The Influence of Clamping Pressure on Joint Formation and Mechanical Performance of Ti6Al4V/CF-PEEK Friction-Riveted Joints

This work aims at investigating the influence of pre-set clamping pressure on the joint formation and mechanical strength of overlapping direct-friction-riveted joints. A pneumatic fixture device was developed for this work, with clamping pressure varying from 0.2 MPa to 0.6 MPa. A case study on overlapping joints using Ti6Al4V rivets and woven carbon fiber-reinforced polyether-ether-ketone (CF-PEEK) parts were produced. Digital image correlation and microscopy revealed the expected compressive behavior of the clamping system and the continuous pressure release upon the joining process owing to the rivet plastic deformation and the polymer squeezing flow.
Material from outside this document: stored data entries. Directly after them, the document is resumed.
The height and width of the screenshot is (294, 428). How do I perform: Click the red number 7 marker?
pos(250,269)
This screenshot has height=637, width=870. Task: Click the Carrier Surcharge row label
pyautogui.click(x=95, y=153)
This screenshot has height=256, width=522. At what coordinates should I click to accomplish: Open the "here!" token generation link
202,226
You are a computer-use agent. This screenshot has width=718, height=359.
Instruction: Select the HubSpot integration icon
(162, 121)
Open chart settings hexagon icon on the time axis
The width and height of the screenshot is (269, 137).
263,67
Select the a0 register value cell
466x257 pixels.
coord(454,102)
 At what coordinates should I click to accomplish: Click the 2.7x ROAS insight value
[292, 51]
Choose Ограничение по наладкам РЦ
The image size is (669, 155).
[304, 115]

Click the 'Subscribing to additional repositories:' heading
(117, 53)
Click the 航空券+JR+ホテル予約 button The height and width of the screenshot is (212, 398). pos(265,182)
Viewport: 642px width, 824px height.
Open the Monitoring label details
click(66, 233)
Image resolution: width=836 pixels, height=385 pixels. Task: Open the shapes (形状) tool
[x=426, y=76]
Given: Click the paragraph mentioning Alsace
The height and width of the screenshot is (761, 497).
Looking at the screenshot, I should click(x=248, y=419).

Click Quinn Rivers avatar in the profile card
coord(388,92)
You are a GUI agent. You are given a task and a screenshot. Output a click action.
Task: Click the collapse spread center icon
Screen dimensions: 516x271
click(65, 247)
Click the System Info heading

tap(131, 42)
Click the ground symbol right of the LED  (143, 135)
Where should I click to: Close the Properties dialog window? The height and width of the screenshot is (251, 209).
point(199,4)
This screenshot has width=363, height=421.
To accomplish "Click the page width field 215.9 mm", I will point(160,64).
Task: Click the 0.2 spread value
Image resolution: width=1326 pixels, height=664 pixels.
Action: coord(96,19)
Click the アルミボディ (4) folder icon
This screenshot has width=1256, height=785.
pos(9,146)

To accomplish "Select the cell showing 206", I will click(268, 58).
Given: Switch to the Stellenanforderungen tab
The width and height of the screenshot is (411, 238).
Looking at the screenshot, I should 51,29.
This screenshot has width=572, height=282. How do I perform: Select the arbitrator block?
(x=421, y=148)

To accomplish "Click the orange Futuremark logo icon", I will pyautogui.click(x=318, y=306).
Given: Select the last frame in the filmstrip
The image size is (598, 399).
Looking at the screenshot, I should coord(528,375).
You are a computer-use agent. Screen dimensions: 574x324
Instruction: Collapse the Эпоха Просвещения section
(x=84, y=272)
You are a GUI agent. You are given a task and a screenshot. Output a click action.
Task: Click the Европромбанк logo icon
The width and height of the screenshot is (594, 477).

Two preferential paths of material flow were identified through the alternate replacement of the upper and lower composite parts by a poly-methyl-methacrylate (PMMA) plate—the composite upward and squeezing flow between the parts which induced their separation. The ultimate lap shear forces up to 6580 ± 383 N were achieved for the direct-friction-riveted CF-PEEK overlap joints. The formation of a gap to accommodate squeezed polymer between the composite parts during the process had no influence on the joint mechanical performance. The increase in the clamping pressure for joints produced with a low friction force did not affect the joint-anchoring efficiency and consequently the joint strength. On the other hand, the combined effect of a high-friction force and clamping pressure induced the inverted bell shape of the plastically deformed rivet tip, a lower anchoring efficiency, and the delamination of the composite, all of which decrease the mechanical strength by 31%. Therefore, the higher the friction force and clamping pressure, the more defects would be generated in the composite parts and the more changes in the shape of the plastically deformed rivet tip, leading to a lower level of quasi-static mechanical performance. All the joints failed by initial bearing of the composite and final rivet pull-out. The findings of this work can contribute to further improvement of the clamping design for industrial application.